Aさん:なるほど。でも、今の話は、被害者に収入のあることが前提になっていますよね。例えば、被害者が専業主婦の場合は、逸失利益は0になってしまうのですか?

弁護士:いいえ。そういうときのために、職種別・年齢別の賃金に関する統計、すなわち「賃金センサス」が参考になります。インターネットでもみることができますよ。これをみれば、自分と同じ年齢、性別、学歴の人の平均収入を知ることができます。そして、これを専業主婦の年収と仮定するわけです。

Aさん:子供の場合はどうなるのですか。

弁護士:裁判所では、賃金センサスの女性労働者の平均賃金を基礎収入とすることが多いようです。でも、今は、女の子でも大学進学率や就職率が高くなっていますね。そのため、全労働者の平均賃金を用いるべきだとの裁判例も増えつつあるようです。

Aさん:無職の人の逸失利益も同じように判断するのですか

弁護士:無職であっても、年齢や職歴、勤労能力、勤労意欲をみれば、就職していてもおかしくない、という人もいますよね。そういう場合は、逸失利益が認められることもあります。その場合の基礎収入は、年齢や失業前の実収入額などを参照して、個別に判断されることになります。

Aさん:私は、仕事もしていて、家に帰れば主婦として家事もしています。基礎収入は、給与所得分と家事労働分の合計額になるんですよね!

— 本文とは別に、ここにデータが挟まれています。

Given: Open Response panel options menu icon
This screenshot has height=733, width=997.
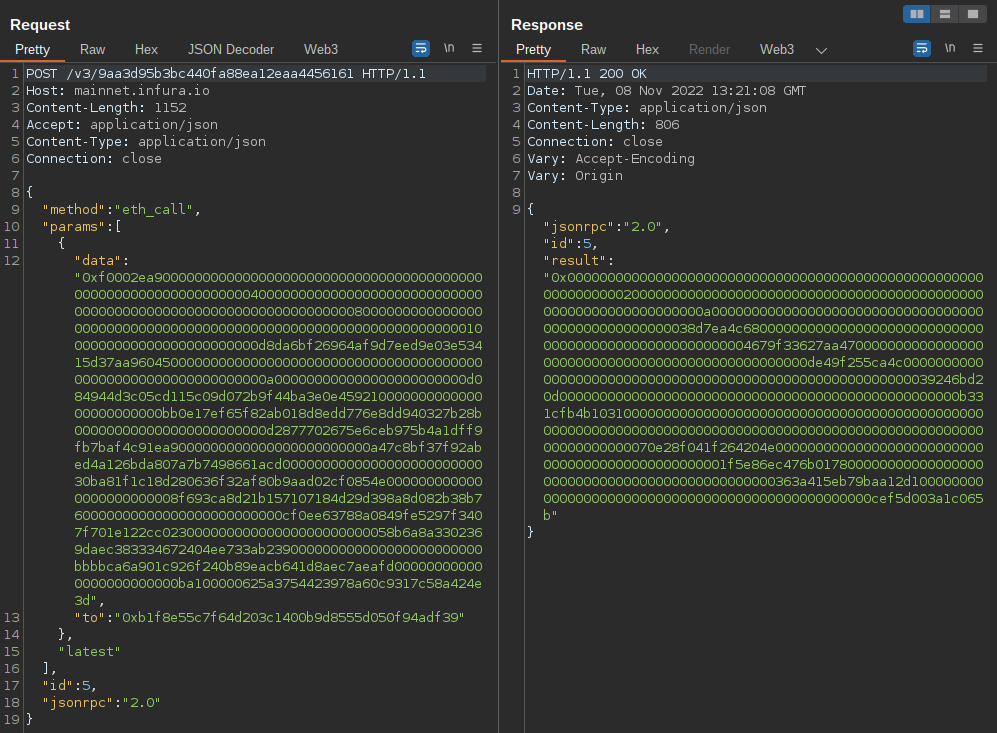Looking at the screenshot, I should click(x=978, y=48).
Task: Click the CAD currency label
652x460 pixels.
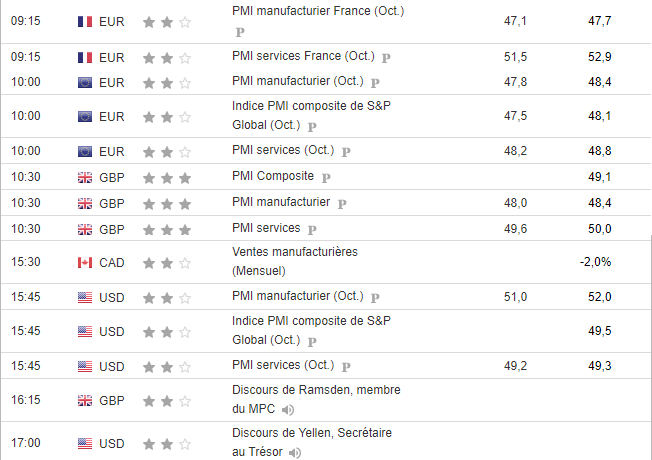Action: [x=112, y=262]
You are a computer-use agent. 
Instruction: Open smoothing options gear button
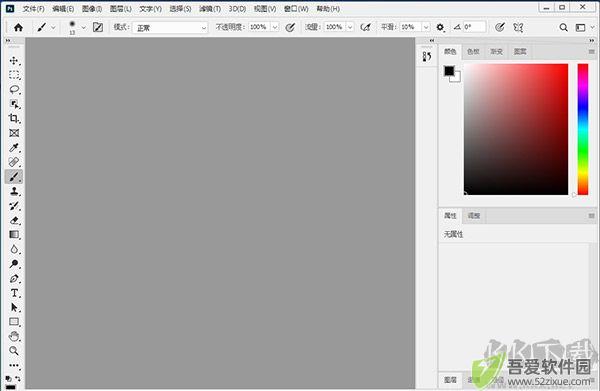440,27
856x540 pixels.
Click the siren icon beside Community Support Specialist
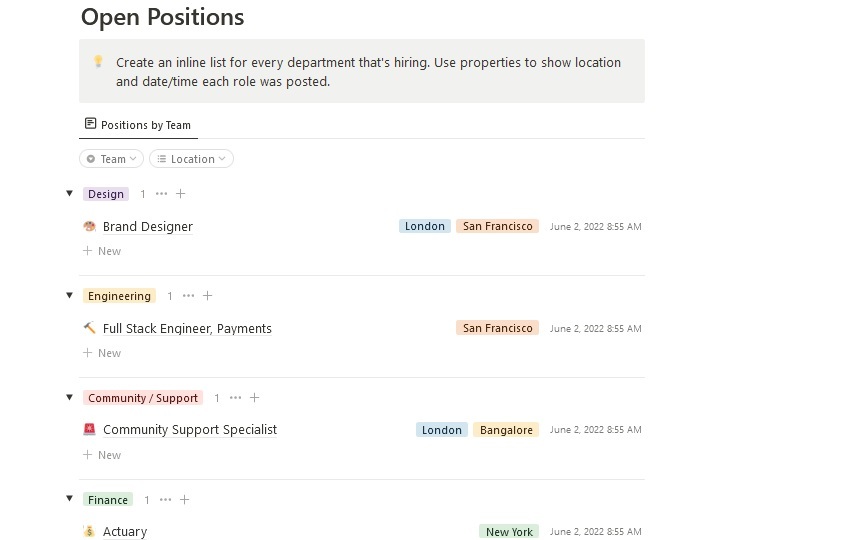click(x=89, y=430)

弁護士:残念ながら必ずしもそうではありません。一般論をいえば、実収入が賃金センサスの学歴計・女性全年齢平均賃金を上回っているときは実収入額により、下回っているときは専業主婦の取扱いと同様になります。

Aさん:なんだか不公平な感じがしますね・・・。

弁護士:逸失利益は、言ってしまえば「事故に遭わなければ得られた」という仮定のうえで語られるフィクションに過ぎません。それでもできるだけ実体に合った評価がなされるよう、弁護士も裁判所も日々努力しているところです。